### Texto fuente

Fue en México donde me asombré de ver cuán activa y cotidiana era la participación de los bancos en el día a día de los ciudadanos, participación que no existía en Cuba. Desde el depósito del salario, tarjetas de crédito, préstamos, pagos de servicios, en fin, los bancos. Sin embargo, en mis primeros tiempos, no les presté mucha atención hasta que un día, mientras intentaba reservar por teléfono una habitación de hotel en Cancún, no pude hacerlo porque no tenía tarjeta de crédito. Al final una ex-amiga me prestó su tarjeta y logré reservar, pero la lección había sido escuchada así que acto seguido me di a la tarea de obtener una tarjeta de crédito. Pero no era cuestión de soplar y hacer botellas, como rápidamente comprendí.
Me negaron la tarjeta de crédito en todos los bancos. Llevaba por ese entonces poco más de un año viviendo en México y mi historial crediticio era obviamente nulo, lo cual me colocó en medio del extraño dilema de “no te doy tarjeta porque no tienes crédito y no tienes crédito porque no tienes tarjeta”. Coño. Pero los bancos siempre tienen una solución cuando se trata de esquilmar hasta al más menesteroso de los humanos y esa la tenía BBVA . Mediante el depósito de unos 5000 pesos mexicanos me extendieron una tarjeta de crédito por el mismo valor, asi que me convertí en un ciudadano con crédito que usaba su propio dinero para financiar su tarjeta de crédito y el banco estaba a salvo. Y la tarjeta se llamaba “de aprobación segura”. Lovely. Pero al cabo ese era mi objetivo: convertirme en un ser financieramente interesante.

### Extracto de datos
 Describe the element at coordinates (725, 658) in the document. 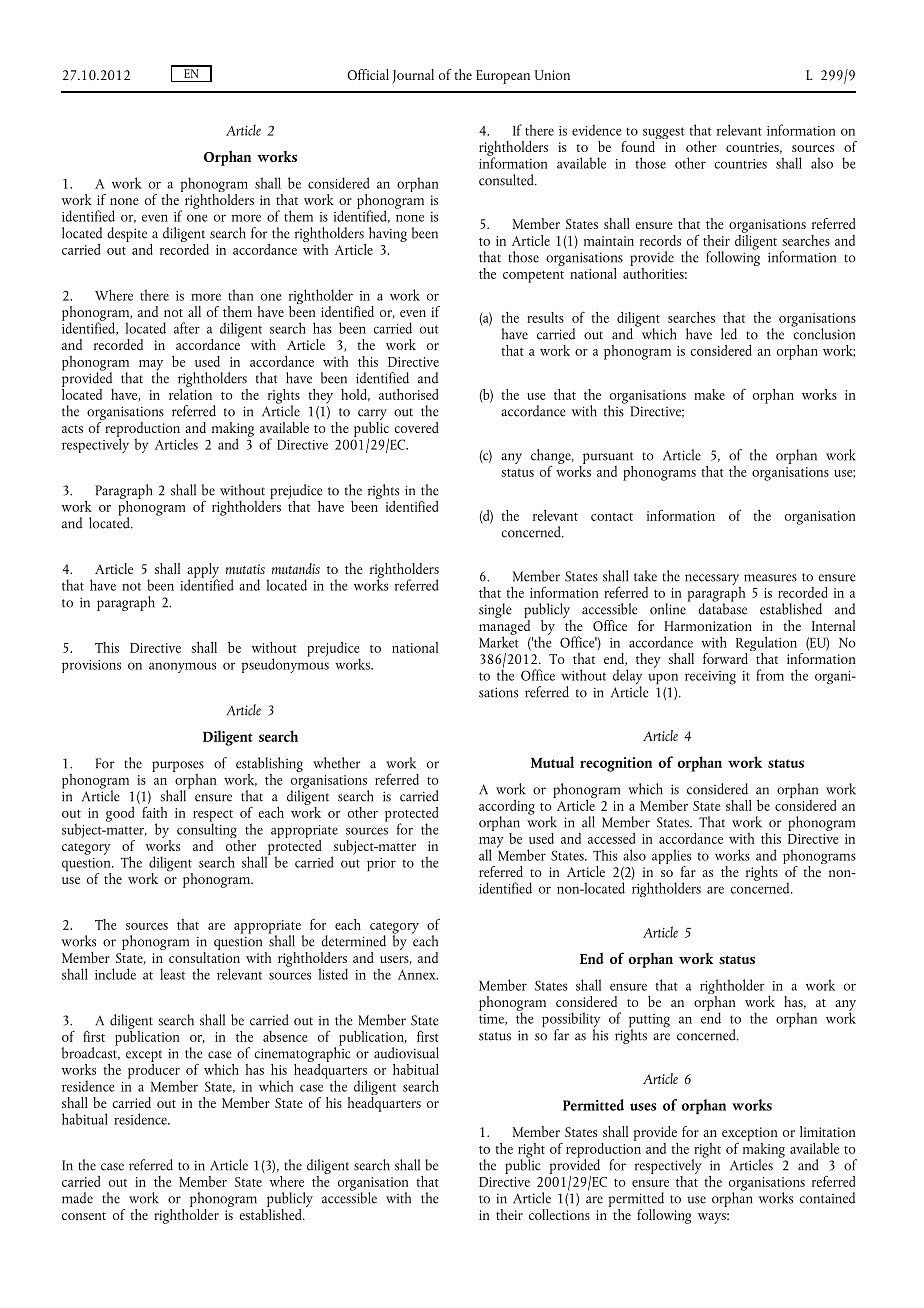

I see `forward` at that location.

### Objetivo 1
¿Concuerdan con el texto sobre la tarjeta de crédito en México estas afirmaciones? (a) Quien narra no pudo reservar la habitación en Cancún por no tener tarjeta de crédito. (b) Algunos bancos aceptaron darle una tarjeta sin condiciones. (c) BBVA le pidió un depósito de unos 5000 pesos mexicanos. Responde sí o no a cada una y cita las palabras del texto que lo deciden.
### Objetivo 2
Según el texto sobre la tarjeta de crédito en México, ¿cómo se llamaba la tarjeta que obtuvo quien narra?
### Objetivo 3
Prosigue el texto sobre la tarjeta de crédito en México a partir de su última oración.

### Respuesta 1
(a) Sí: «no pude hacerlo porque no tenía tarjeta de crédito».
(b) No: «Me negaron la tarjeta de crédito en todos los bancos».
(c) Sí: «Mediante el depósito de unos 5000 pesos mexicanos me extendieron una tarjeta de crédito por el mismo valor».

### Respuesta 2
Se llamaba «de aprobación segura».

### Respuesta 3
Pasado un par de carros usados, mucho dinero tirado por la borda en reparaciones y un zopilote por el desierto, me decidí finalmente a comprar un carro nuevo. Y, para mi grata sorpresa, el banco no sólo aprobó el crédito para comprar el auto, con una tasa de interés preferencial del 15% (coño), sino que me otorgó (sin haberla solicitado siquiera) una tarjeta de crédito platino con 75,000 pesos de fondo. Como cambian los tiempos, Venancio, que te parece.
Después, pues todo fue fiesta entre los bancos y yo, viejos amigos, ya se sabe, que ahora me amaban por mis ingresos, mis créditos y los intereses que cobraban, y así compré otro carro nuevo y otro hasta que llegué al momento en que, arriba, voy a comprar una casa y de nuevo mi amigo el banco me otorgó el crédito, como no, y siguió la pachanga hasta el día en que decidí irme de México y por tanto llegó la hora de vender la casa. Y como tenía incluído en el crédito de la casa un seguro contra desempleo, y al dejar mi trabajo estaba técnicamente desempleado, pues reclamé el seguro para dejar de pagar mientras vendía la casa. Y hasta allí llegó mi luna de miel con los bancos.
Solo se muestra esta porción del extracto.